===== DATASET EXCERPTS =====
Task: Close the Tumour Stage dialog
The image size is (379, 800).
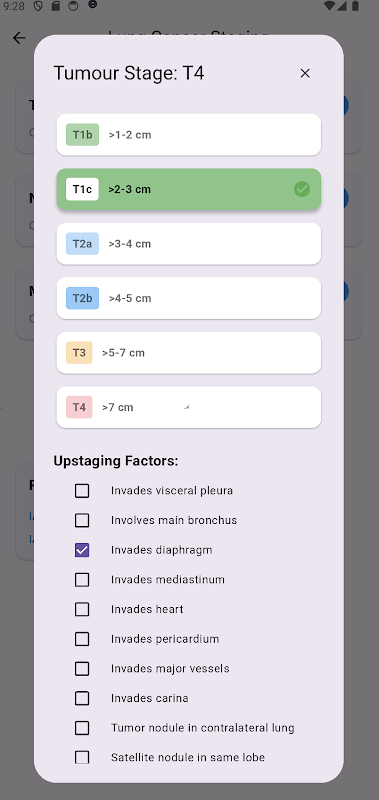Action: pos(305,73)
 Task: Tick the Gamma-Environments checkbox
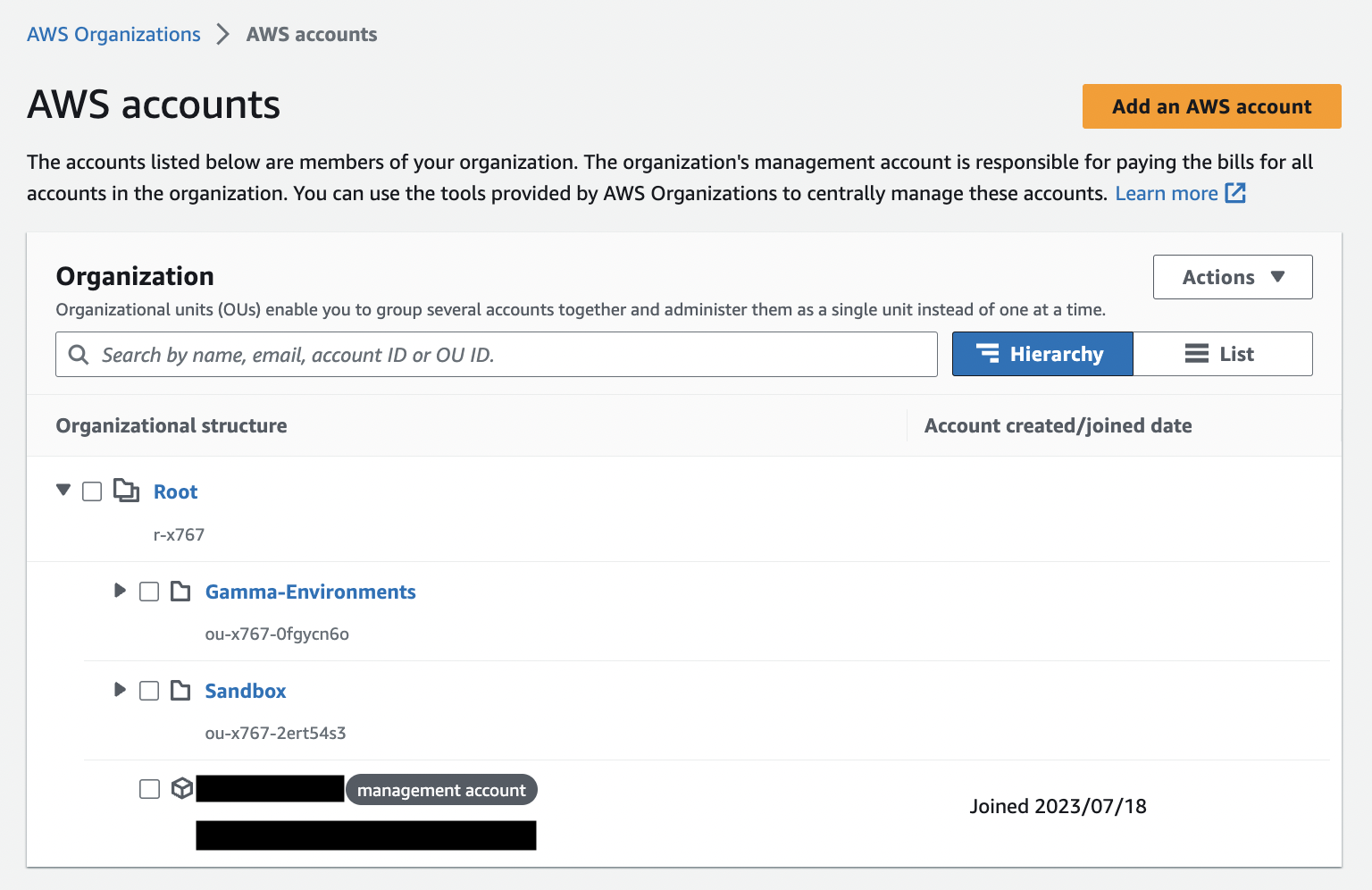(149, 592)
=====
DIRECTIONS FOR THIS TASK
Please shift every coordinate in the answers by adding 13 to each number, and write out all of the rows again with their requests included. Leave the pictures out.

SOLUTION FOR THIS PROBLEM
Task: Close the Tumour Stage dialog
The image size is (379, 800).
Action: pos(318,86)
 Task: Tick the Gamma-Environments checkbox
(162, 605)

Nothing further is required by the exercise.